■ **Excerpt provided**
<<<<
I'm not a computer scientist, nor a engineer. I graduated from a Comm. & Arts
department, with a degree in a "hybrid" between Comm. Science, Design and IT.
I do have a portfolio in UI design, I have a little experience in print
medium, a solid understanding of colors and typography. I can sketch but I'm a
lousy, lousy drawer. I also developed (and do the tutoring) on a small course
in UX design, which my company gives to new trainees (engineers, most of the
time).

I guess you pictured me as someone from CS with a interest in UI design. I'm
not. I'm a UI designer and front-end developer. I'm also a researcher and I do
user testing, which is why I also _know_ HCI (and also why I can see the
discipline as the foundation of IxD, even though most of the time it isn't
acknowledged as such).

> As far as I can tell, there is very little HCI content that is geared toward
> designers. Those HCI courses that pre-exist are all aimed at computer
> scientists; the designers in the meantime have their own programs (e.g.
>>>>
■ **Information supplied**
<<<<
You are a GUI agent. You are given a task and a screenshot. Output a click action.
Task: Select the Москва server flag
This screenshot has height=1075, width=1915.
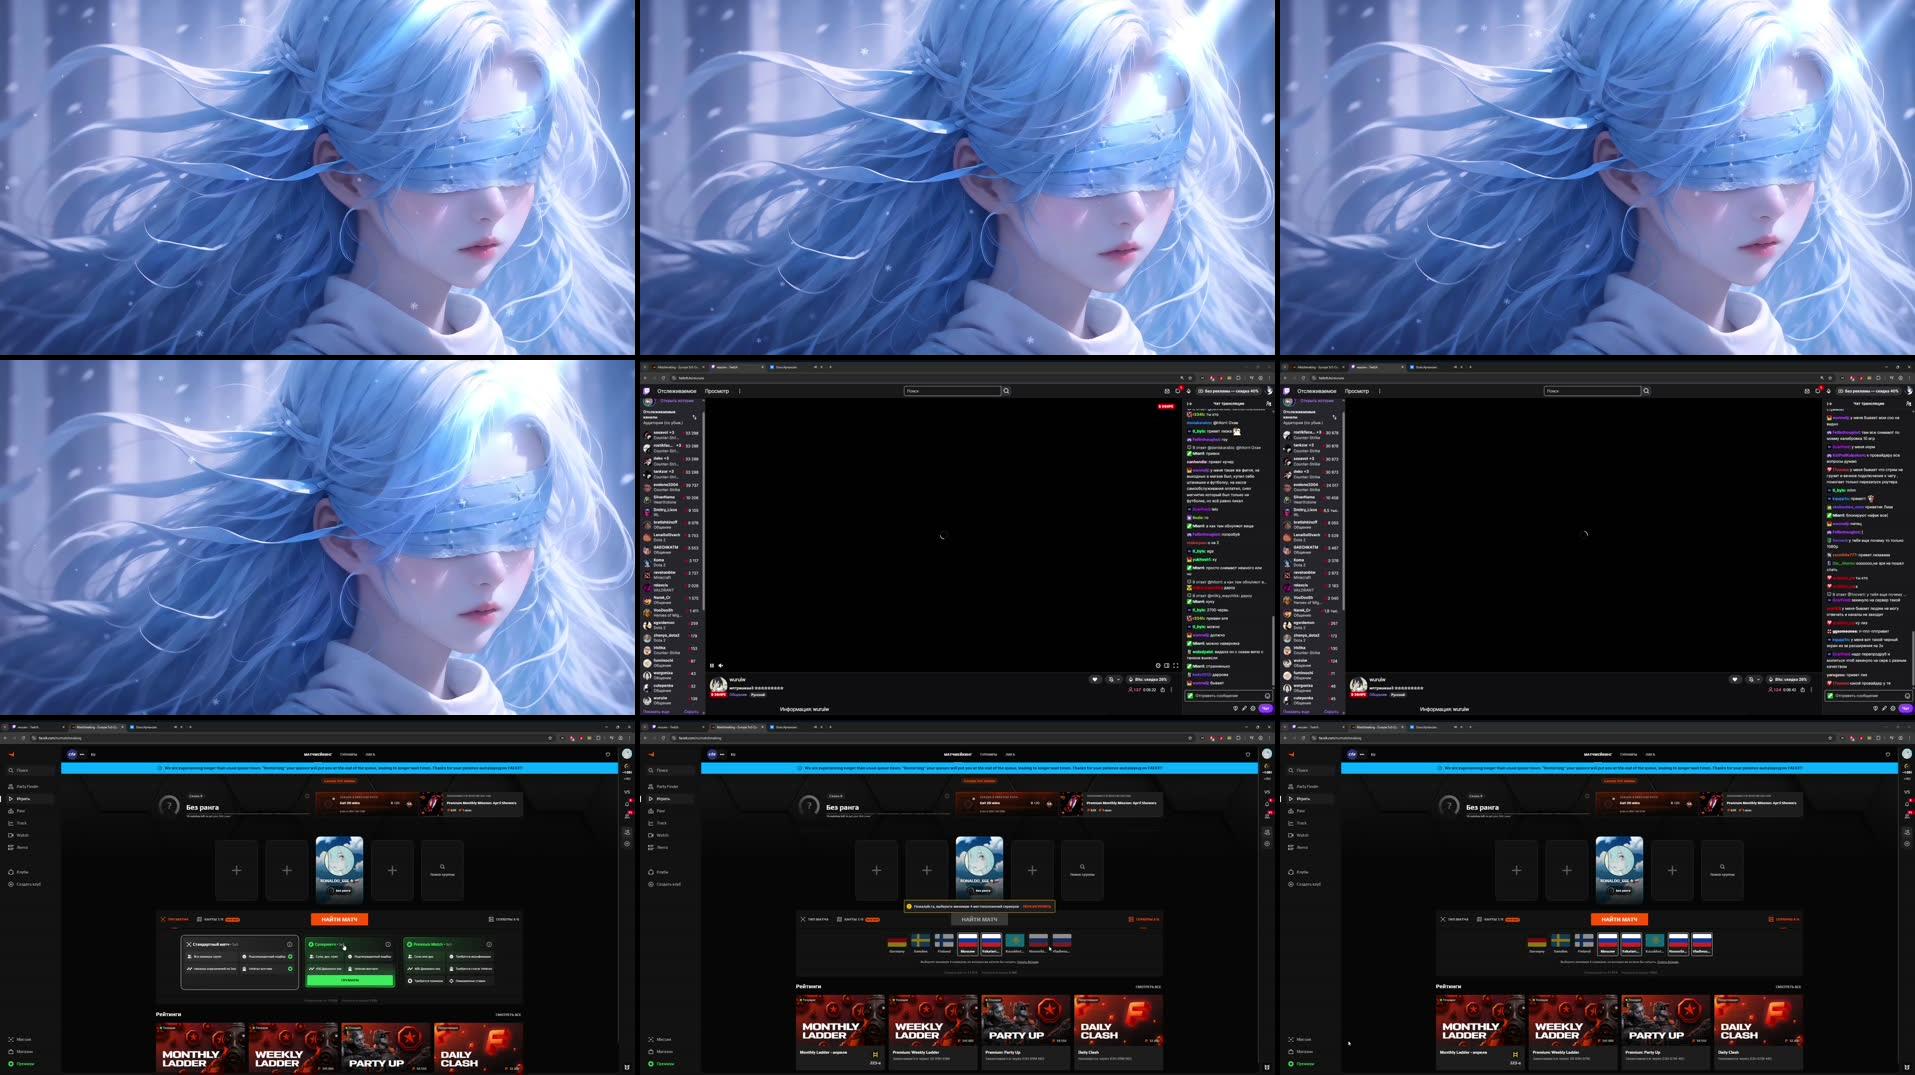pos(968,941)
>>>>
■ **Problem details**
Reproduce the forum post above about the writer's background in UI design and HCI, word for word and in full.

■ **Correct response**
I'm not a computer scientist, nor a engineer. I graduated from a Comm. & Arts
department, with a degree in a "hybrid" between Comm. Science, Design and IT.
I do have a portfolio in UI design, I have a little experience in print
medium, a solid understanding of colors and typography. I can sketch but I'm a
lousy, lousy drawer. I also developed (and do the tutoring) on a small course
in UX design, which my company gives to new trainees (engineers, most of the
time).

I guess you pictured me as someone from CS with a interest in UI design. I'm
not. I'm a UI designer and front-end developer. I'm also a researcher and I do
user testing, which is why I also _know_ HCI (and also why I can see the
discipline as the foundation of IxD, even though most of the time it isn't
acknowledged as such).

> As far as I can tell, there is very little HCI content that is geared toward
> designers. Those HCI courses that pre-exist are all aimed at computer
> scientists; the designers in the meantime have their own programs (e.g.